The percentage of calcium oxalate (CaOx) stones decreased with increase in the percentage of carbapatite stones from 1999 to 2008. However, no obvious changes occurred in the percentage of non-calcium stones including uric acid, struvite and cysteine stones over the same period.

Discussion

The percentage of each stone type in different countries and areas differs markedly due to different socio-economic conditions, lifestyle and diet habits. For instance, there are significant differences among recent results from Spain and northern India [4, 5]. However, our results were similar to those of northern India: high rate of calcium oxalate and low rate of struvite stones.

COM was the most abundant stone type in most of the studies, and its formation is related to the high oxalate/calcium ratio in urine [6]. We also observed the highest rate of COM stone. The predominant vegetarian diet in China may be one of the reasons for its high oxalate content, which is also mentioned in a study from northern India [5]. COD stones were more prevalent in males than in females, and this could be ascribed to significant differences in urinary concentration of calcium and citrate between males and females. Urinary calcium excretion was higher in males than in females, whereas urinary citrate as a crystal inhibitor was higher in females [7].

This study also confirmed the higher percentage of carbapatite (the major form of calcium phosphate) stones in females than in males. Pak [8] reported that patients with renal tubular acidosis and primary hyperparathyroidism were more likely to have carbapatite stones or mixed calcium oxalate–carbapatite stones. Thus, the higher percentage in females can be partially explained by their greater tendency to have the two metabolic disorders [9, 10]. The pure carbapatite stones decreased with age in males, which may be attributed to the decline in urinary phosphorus and calcium concentration with age [4].

The formation of anhydrous uric acid stones is mainly related to acidic urine [11]. The present study highlighted the male preponderance of anhydrous uric acid stones, especially in patients over 50 years. In Japan, Ito et al. [12] reported that the sex ratio of uric acid stones was 11:1, and the peak age group was 50–60 years. In view of the well-established pH dependence of uric acid nephrolithiasis, the rising rate of such stones with age may parallel a progressive defect in urine ammoniagenesis that manifests with aging [13], a main factor causing low urine pH in such stone formers [14, 15]. In addition, insulin resistance, the occurrence of which increases with age in both genders [16], may be a factor in acidic urine and uric acid stones in older patients [17].
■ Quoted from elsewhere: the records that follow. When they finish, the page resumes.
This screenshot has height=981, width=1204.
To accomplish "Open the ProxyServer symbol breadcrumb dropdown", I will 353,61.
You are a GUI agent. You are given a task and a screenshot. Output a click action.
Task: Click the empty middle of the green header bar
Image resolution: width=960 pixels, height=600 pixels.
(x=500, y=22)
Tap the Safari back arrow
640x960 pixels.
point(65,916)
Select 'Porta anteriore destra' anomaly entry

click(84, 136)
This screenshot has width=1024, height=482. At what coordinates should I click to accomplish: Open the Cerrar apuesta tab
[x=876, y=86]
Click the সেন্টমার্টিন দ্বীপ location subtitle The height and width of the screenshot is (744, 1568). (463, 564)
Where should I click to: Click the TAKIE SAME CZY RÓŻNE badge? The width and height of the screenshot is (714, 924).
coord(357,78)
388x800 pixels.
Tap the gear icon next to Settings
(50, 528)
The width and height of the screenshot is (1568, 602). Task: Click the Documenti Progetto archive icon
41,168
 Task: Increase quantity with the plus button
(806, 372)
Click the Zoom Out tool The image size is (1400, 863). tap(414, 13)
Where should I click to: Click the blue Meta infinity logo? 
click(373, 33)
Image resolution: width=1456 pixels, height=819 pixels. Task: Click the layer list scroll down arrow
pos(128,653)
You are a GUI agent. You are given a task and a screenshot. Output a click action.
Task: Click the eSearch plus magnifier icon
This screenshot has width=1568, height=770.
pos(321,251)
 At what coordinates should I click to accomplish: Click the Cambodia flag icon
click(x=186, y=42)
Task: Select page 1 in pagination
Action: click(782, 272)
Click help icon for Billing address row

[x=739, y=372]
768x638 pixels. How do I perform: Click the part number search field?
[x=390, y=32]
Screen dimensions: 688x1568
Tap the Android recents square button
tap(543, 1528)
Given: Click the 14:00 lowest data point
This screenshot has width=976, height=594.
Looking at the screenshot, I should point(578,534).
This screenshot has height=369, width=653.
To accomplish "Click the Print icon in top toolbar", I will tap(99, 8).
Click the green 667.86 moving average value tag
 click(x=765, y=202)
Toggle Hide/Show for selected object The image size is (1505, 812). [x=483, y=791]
Struvite stones are formed as a result of persistent infections caused by urease-producing bacteria [18]. Historically, this stone type has been thought to account for 7–31% of urinary stones in the Western world [19]. Our study found a relatively lower rate of struvite stones (1.62%), similar to that reported in northern India [5]. Antibiotics abuse in China may be one major reason for this low rate of our study. In many countries, antibiotics are used for about one-third of hospitalized patients and two-thirds of the inpatient population in China. The rate of antibiotic use for outpatients in China was high as well.

Conclusions

Our results emphasize a high percentage of calcium oxalate stones and, in contrast, a low percentage of struvite stones in China. They also show the higher percentage of carbapatite stones in females than in males, and the increment of anhydrous uric acid stones with age in males. In addition, the percentage of calcium oxalate stones decreased with increase in the percentage of carbapatite stones over the period.